Monday, June 14th, 2010

I don’t know how I would have survived this past week without my titanium rain jacket, made by Colombia Sportswear, product # 205 SM7478. It is the wet season, so please don’t feel sorry for me, no matter what I say in the next few paragraphs.

It began in San Agustin, a little sprinkle the first night while I curled up in my hammock. Then steadily increasing throughout the morning, before the downpour during my walk to the market. Turning Monday into a good day for a blog post. It continued throughout my stay, but the show must go on.

I saw most of the main sites, including the signature Archeological Park, despite my moto-taxi breaking halfway there. A well preserved area, with many rock carvings guarding tombs and a nice round path they’ve lined with 35 interesting figures. I also attempted a hike to sites normally seen on horseback, resulting in a wet muddy affair. Not really worth the effort, but I do love getting dirty.

Parque Arqueológico de San Agustín

Parque Arqueológico de San Agustín

The highlight of my stay in San Agustin was hanging out at the hostel. No ping pong was played, but I met some more cool people. Two more British girls as roommates, a guy from NoCal, a girl from Germany, and a talkative Aussie gal. With the kitchen connected to my room, I got to witness money saving ways to feed yourself, with the cheapest being, hangout and eat their leftovers. Although, I still think the best value was the $1 – $1.50 full meals I was getting from the market every morning. If only every town had a daily mercado where I could sit at a counter with the locals.

I completed my circular tour of central scenic places, with a 5 hour bumpy bus ride back to Popayan. Three nights were spent there, a slight altering of my original plans. The Aussie guy I met in the desert, showed me pictures of a hike he did around these parts. I had thought the trip was too difficult and expense, thus passed on it my first go around, but he painted a different picture. Stunning scenery, a way around the park entrance fee, and my male ego, all sealed the deal.
════
### EXERCISE
Continue the travel blog post about the rainy week in San Agustin and Popayan, starting after its last sentence.

### MATERIAL PROVIDED
════
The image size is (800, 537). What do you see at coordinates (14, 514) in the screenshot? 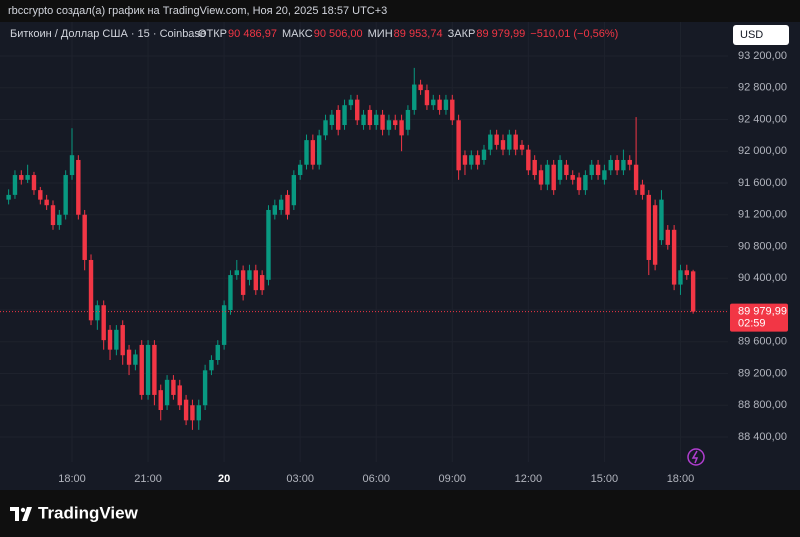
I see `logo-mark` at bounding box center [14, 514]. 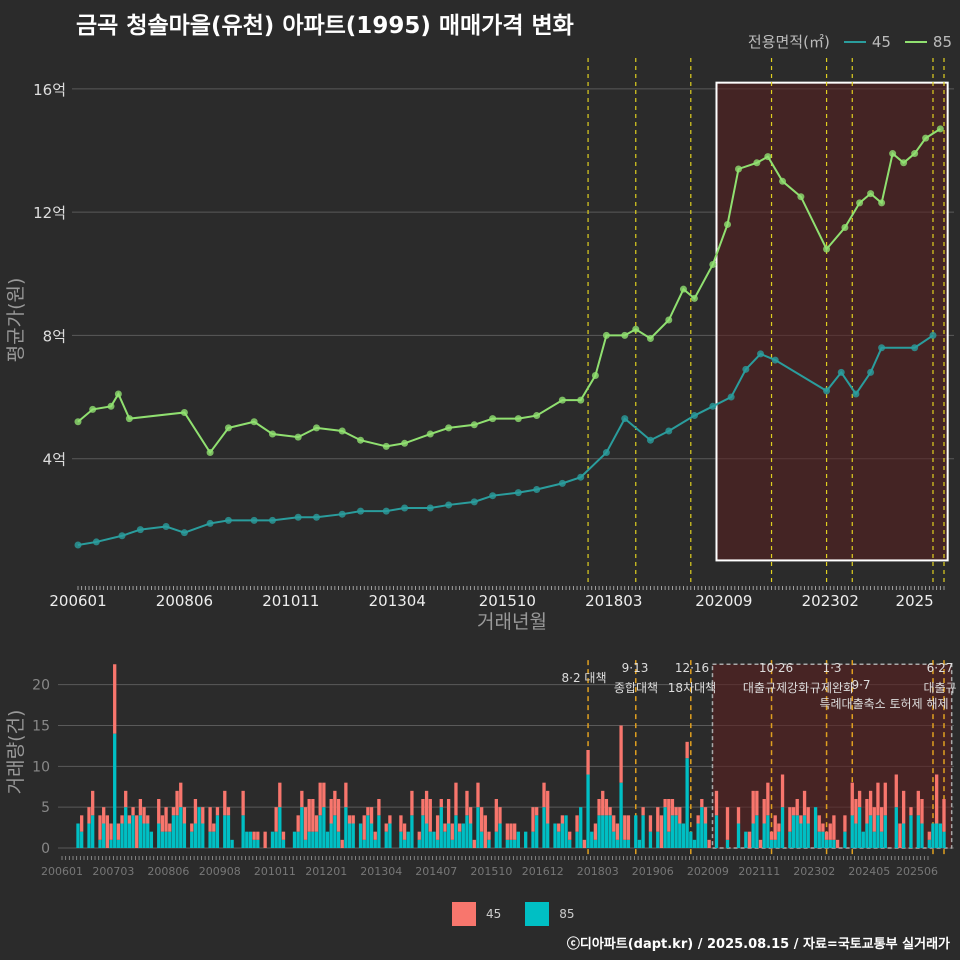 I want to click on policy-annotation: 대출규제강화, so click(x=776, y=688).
════
### ANSWER BOX
Friday: I set my alarm for 3:45 am to catch the bus out of town, got on the right bus, was dropped off at the turnoff around 6 am, and began to put one foot in front of the other. Destination: The rim of Volcan de Purace (a volcano that last erupted in 1949). With the early start, I was able to cruise past the dreary eyed visitors center without paying the $10 fee.

The trail traveresed along cow pastures, muddy forest, gravel road, rocks, and then volcanic ash. Wind and mist were a constant throughout the 4 hr ascent, with boulders providing the only shelter.

rest stop

rest stop

I thought about turning back many times. The altitude (summit = 15,600 ft) was dizzying, shoes were wet before I started, and I was tired from little food/sleep. Keeping me going, a group of 5 Colombians that caught up and eventually passed me, plus my trusty rain coat. With hood up and head down, I tried to not let my mind think that each false summit was real and plugged away, never actually seeing my finish line until the end. The conditions up at the rim were nasty, forcing rapid fire photography followed by hands inside coat. With the Colombians motioning me into their group photo, I reveled in the feeling of pushing myself beyond pain and raised a thumb.

at the top

at the top



I always love the descent, the speed and the recap of what I have accomplished. At this point, I made my second great decision in the past 24 hrs (first was the night before, finding fresh street potato chips to go with my 2 street hamburgers). I was confident enough in the reply I got from a climber and my directional instincts, to take an alternate way down. Following the gravel road we briefly used in the middle, for as long as it was white. I have a theory that all roads connect to another road at some point in time, and needed to test it. The result: a smooth mud-less path, a stroll past the restricted sulfer mine, no sneaking past the visitor center, and a direct line to the main hwy. I was lucky to have a bus roll by within 30 minutes of my arrival, and sat on the hump near the driver, enjoying a victory lollypop. I really do love it when a plan comes together.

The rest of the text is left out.